Synopsis: Losartan 150 mg/day reduced left ventricular ejection fraction, intolerance to ACE inhibitors, and the rate of death and/or hospital admission for heart failure in patients with CHF more than did losartan 50 mg/day, thereby demonstrating the potential value of uptitrating ARB doses to confer clinical benefit.
Source: Konstam MA, et al. Effects of high-dose versus low-dose losartan on clinical outcomes in patients with heart failure (HEALL study). Lancet 2009:374:1840-1848.
Multiple clinical trials have reported that angiotensin-receptor blockers (ARBs) administered with or without an angiotensin-converting enzyme (ACE) inhibitor effectively increase left ventricular ejection fraction (LVEF) and reduce morbidity and mortality in patients with heart failure (CHF).1-6 These trials were all performed testing the effects of a single dose of an ARB and therefore did not provide information regarding differences in the outcome effects of various dosing regimens.

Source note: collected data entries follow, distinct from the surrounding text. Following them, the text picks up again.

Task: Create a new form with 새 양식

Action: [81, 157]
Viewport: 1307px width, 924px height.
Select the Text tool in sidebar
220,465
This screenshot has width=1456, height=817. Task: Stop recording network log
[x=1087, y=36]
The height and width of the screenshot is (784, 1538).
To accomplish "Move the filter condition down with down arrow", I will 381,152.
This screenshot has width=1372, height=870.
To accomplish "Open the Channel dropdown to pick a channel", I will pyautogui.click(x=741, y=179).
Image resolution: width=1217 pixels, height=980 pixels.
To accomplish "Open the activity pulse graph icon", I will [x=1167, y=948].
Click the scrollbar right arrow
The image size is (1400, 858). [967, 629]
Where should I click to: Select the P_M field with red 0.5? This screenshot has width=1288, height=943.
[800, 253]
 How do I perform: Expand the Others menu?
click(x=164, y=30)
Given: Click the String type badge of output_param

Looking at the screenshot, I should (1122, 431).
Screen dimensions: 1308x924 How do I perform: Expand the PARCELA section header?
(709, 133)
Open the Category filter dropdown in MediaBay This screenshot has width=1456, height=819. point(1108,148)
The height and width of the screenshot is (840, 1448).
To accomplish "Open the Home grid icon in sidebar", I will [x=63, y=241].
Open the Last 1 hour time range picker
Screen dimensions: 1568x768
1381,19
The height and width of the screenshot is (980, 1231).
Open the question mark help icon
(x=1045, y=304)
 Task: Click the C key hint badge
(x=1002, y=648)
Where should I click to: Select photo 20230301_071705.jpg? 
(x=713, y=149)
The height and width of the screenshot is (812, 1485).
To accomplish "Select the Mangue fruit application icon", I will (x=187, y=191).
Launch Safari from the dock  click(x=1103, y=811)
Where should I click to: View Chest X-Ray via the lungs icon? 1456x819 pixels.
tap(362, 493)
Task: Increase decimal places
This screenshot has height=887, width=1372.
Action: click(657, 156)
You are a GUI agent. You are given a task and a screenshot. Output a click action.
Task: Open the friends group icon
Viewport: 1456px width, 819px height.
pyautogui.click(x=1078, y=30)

Incremental losartan doses of up to 150 mg in patients with CHF have demonstrated progressive increases in plasma renin activity and in circulating concentrations of angiotensin II,7 lending support to the possibility that higher ARB doses may improve clinical benefits through more complete inhibition of angiotensin effects at the angiotensin I receptor and/or increased stimulation of the angiotensin II receptor.8
Komstan et al performed the HEALL study, which compared clinical outcomes in patients with severe CHF (New York Heart Association class II-IV who were intolerant to ACE inhibitors and with an LVEF £ 40%) and who were randomly assigned either to a high (150 mg) or low (50 mg) daily dose of losartan. The primary endpoints were death and/or hospital admission for CHF. The double-blind trial was undertaken at 255 sites in 30 countries in 3846 patients with CHF. Patients receiving the 150 mg dose demonstrated superior outcomes compared to patients receiving the 50 mg dose with respect to the composite outcome of death and/or hospital admissions for CHF. More patients receiving the 150 mg dose had hyperkalemia, hypotension, and renal impairment than did the patients receiving the 50 mg dose; however, these adverse events only infrequently led to discontinuation of the assigned drug.
The value of incremental inhibition of the renin-angiotensin system had been previously demonstrated by the results of the CHARM-Added trial,6 which revealed a 15% reduction in the rate of cardiovascular deaths or heart failure hospital admissions in patients treated with 32 mg of candesartan daily in a population already treated with ACE inhibitors. The HEALL study results suggest that a similar benefit can be achieved by increasing the dose of a particular agent rather than by adding another class of agents, although additional studies are obviously needed to directly test and solidify the hypothesis that titration of ARB doses to higher levels, unless limited by adverse effects such as hyperkalemia, hypo-tension, and/ or renal impairment, improves the clinical outcomes in patients with CHF with a reduced LVEF.
In summary, multiple published study results have clearly demonstrated that increased inhibition of the renin-angiotensin system is associated with extremely beneficial clinical results in patients with CHF. However, is not clear whether greater benefit might be achieved by adding an ACE inhibitor to an ARB compared with simply increasing the dose of an ARB, which is being administered without ACE inhibition. Further studies will clarify these issues, but for the time being, clinicians should consider adding an ARB to an ACE inhibitor or increasing the dose of an ARB in those patients with CHF who are not receiving ACE-inhibiting therapy and who are not doing well clinically.